» Data under study:
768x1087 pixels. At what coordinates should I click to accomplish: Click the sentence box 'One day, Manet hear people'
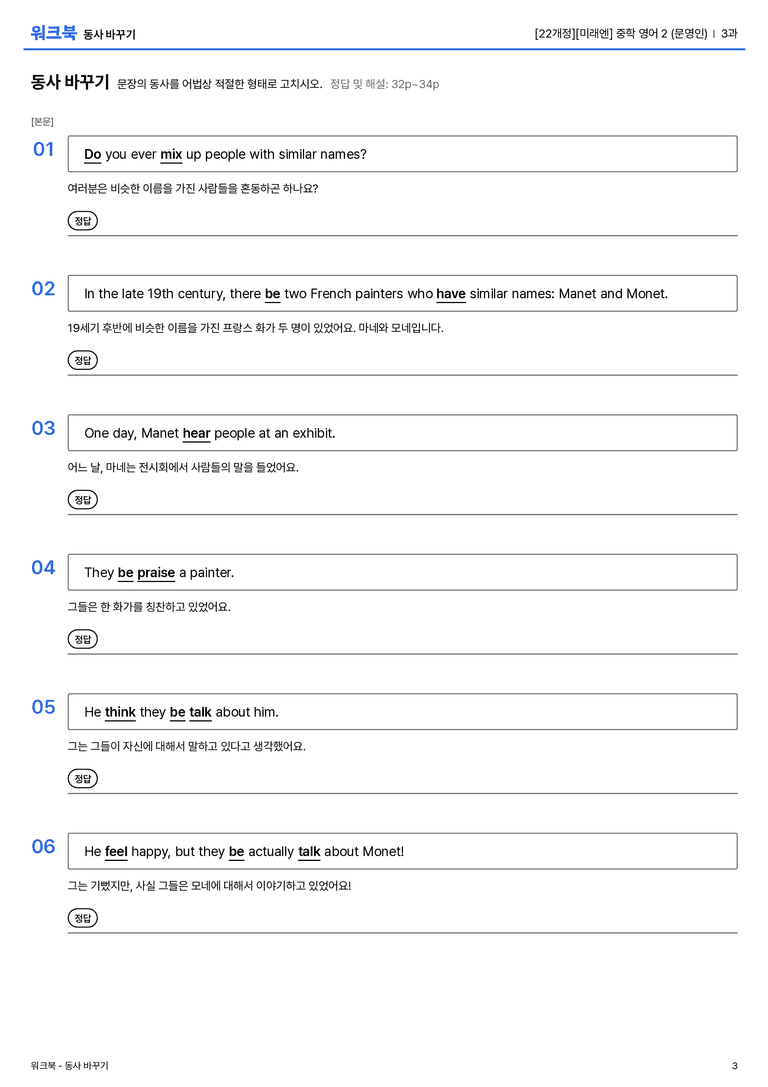403,433
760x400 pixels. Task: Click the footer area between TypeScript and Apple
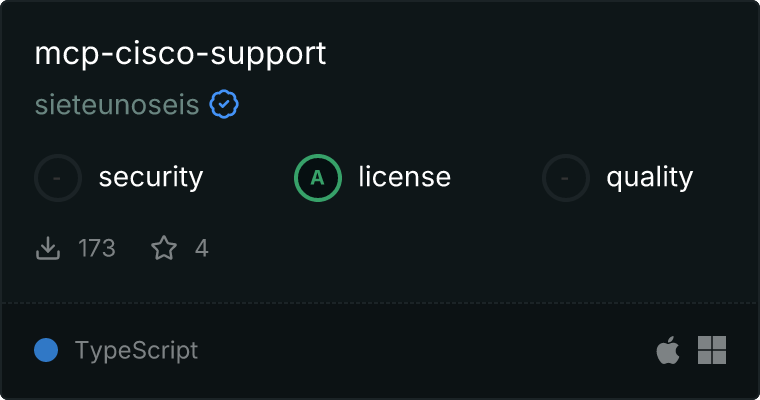click(427, 350)
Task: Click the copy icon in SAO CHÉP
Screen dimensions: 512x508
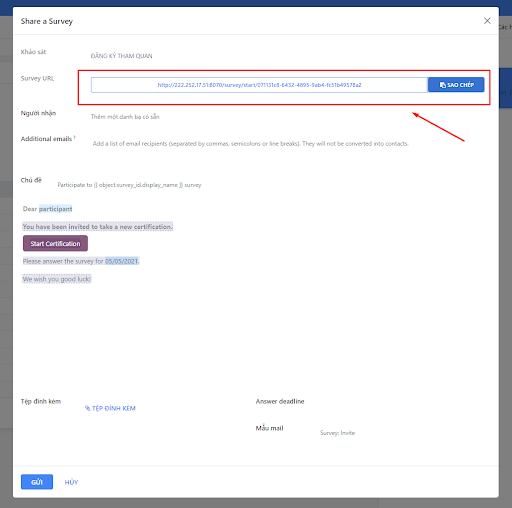Action: click(442, 85)
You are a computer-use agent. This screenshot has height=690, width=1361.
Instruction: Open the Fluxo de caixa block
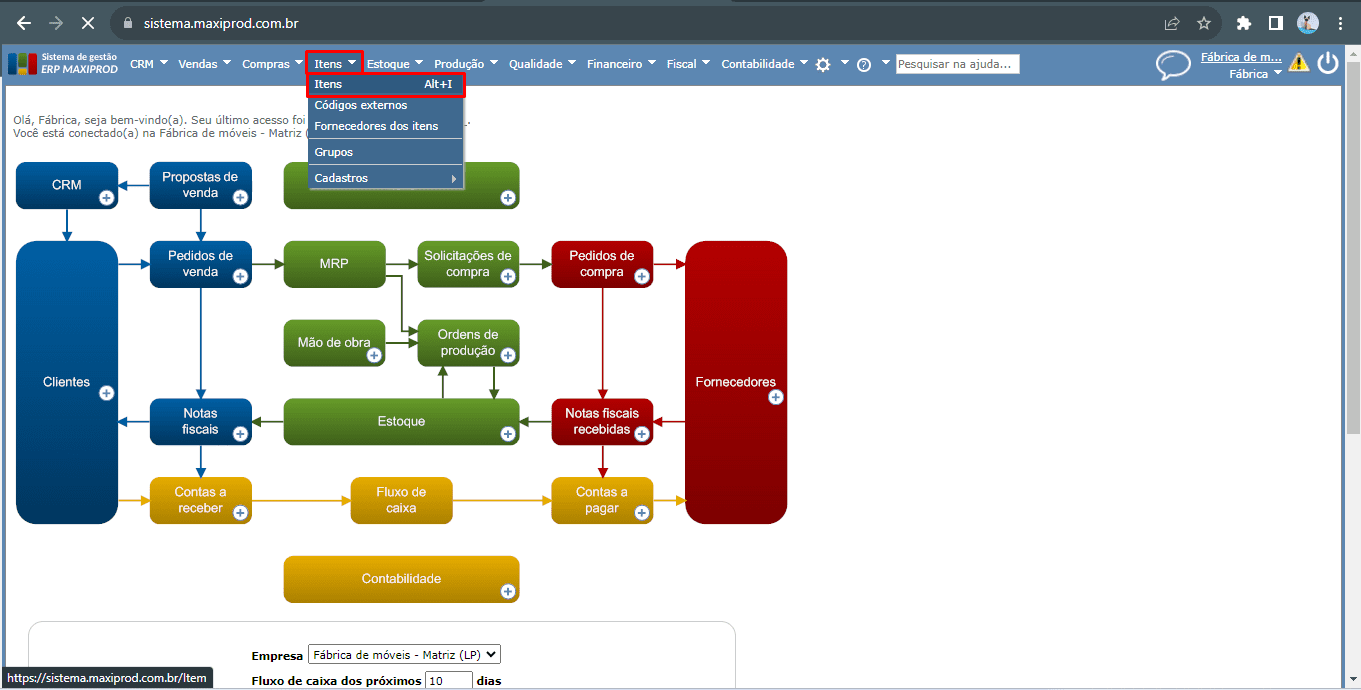point(401,500)
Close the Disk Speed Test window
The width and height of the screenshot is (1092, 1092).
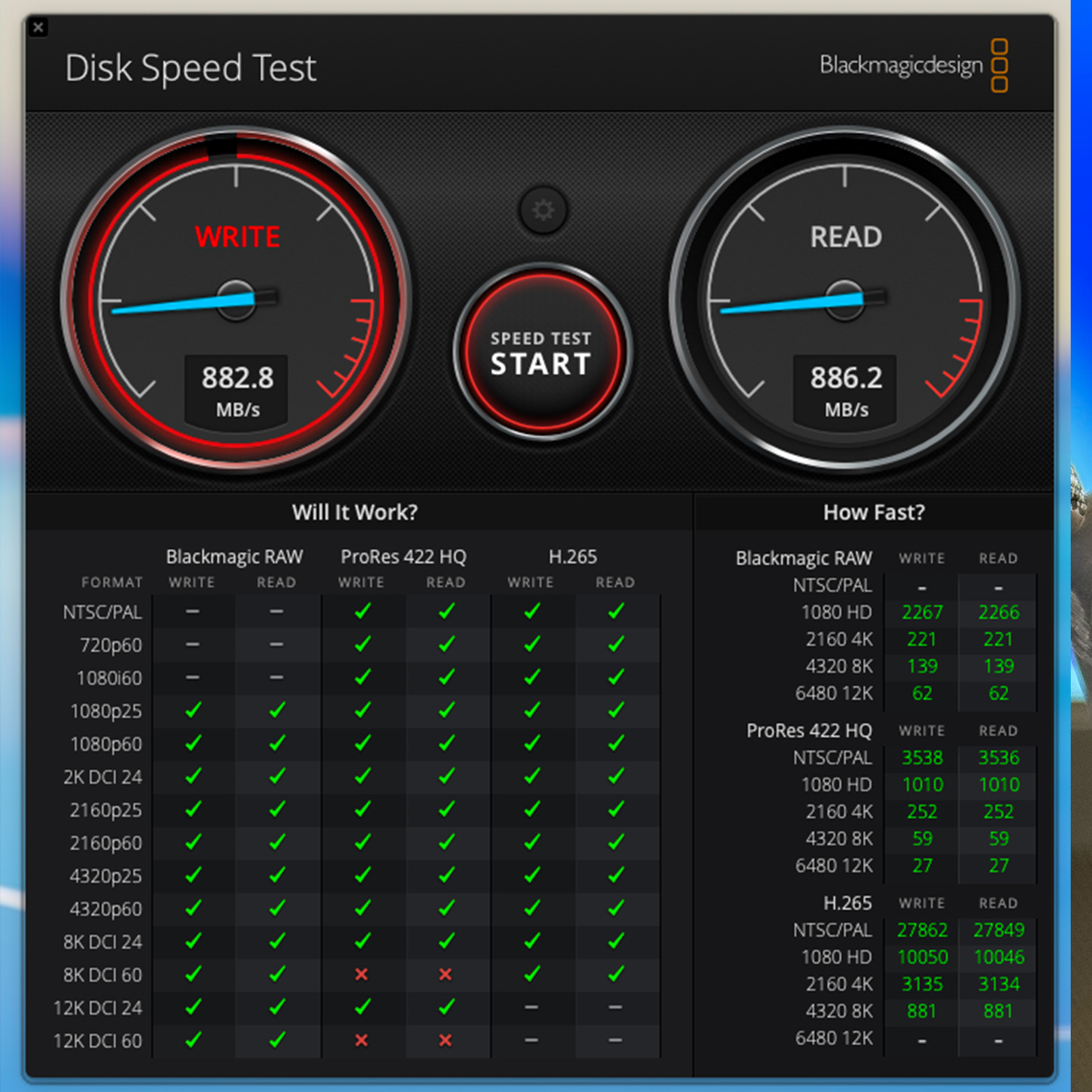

» Required action: For every line above that holds the word "height", report the whole line.

» Solved exercise:
You are a computer-use agent. This screenshot has height=690, width=1361.
The width and height of the screenshot is (1092, 1092).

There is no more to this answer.